_SUPPLIED RECORDS:_
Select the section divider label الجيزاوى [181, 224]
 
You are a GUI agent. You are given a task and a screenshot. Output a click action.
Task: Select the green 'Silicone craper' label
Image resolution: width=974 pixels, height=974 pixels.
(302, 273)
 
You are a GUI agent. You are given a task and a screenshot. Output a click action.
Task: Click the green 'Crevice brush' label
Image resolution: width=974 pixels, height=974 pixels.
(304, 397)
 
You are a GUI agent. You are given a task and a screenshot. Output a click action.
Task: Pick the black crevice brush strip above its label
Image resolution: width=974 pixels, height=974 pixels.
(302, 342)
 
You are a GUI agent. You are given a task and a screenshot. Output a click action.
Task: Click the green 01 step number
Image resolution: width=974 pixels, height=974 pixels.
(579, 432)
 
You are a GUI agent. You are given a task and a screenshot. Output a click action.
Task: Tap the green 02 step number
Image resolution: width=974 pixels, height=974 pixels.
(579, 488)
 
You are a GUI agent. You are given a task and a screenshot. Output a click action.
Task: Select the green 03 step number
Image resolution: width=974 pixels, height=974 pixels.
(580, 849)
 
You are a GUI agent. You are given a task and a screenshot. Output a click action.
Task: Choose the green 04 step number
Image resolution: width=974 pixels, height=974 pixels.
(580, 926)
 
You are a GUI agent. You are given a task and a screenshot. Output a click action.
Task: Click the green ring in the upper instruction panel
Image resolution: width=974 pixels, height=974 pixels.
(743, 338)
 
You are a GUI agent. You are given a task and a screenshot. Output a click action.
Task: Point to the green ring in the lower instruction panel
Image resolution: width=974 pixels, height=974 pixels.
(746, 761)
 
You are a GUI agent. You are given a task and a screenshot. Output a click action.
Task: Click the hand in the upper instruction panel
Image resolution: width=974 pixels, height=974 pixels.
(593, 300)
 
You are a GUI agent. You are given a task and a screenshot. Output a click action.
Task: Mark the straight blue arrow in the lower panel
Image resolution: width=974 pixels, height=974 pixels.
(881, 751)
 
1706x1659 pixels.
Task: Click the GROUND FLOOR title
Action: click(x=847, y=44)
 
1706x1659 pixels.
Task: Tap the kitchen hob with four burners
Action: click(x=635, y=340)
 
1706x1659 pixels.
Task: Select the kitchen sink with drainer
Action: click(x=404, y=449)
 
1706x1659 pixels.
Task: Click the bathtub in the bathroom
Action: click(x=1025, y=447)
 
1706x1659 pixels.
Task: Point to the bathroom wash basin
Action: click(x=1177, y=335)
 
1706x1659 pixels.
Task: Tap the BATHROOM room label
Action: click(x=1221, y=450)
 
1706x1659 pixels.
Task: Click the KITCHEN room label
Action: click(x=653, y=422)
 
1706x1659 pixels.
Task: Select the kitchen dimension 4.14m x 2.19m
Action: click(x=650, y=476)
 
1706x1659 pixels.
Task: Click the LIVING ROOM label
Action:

_STATED GOAL:_ Locate every line in the listing above that contains the word "label", and copy each one out in full.

_RESPONSE BELOW:_
Select the section divider label الجيزاوى [181, 224]
Task: Select the green 'Silicone craper' label
Task: Click the green 'Crevice brush' label
Task: Pick the black crevice brush strip above its label
Task: Tap the BATHROOM room label
Task: Click the KITCHEN room label
Task: Click the LIVING ROOM label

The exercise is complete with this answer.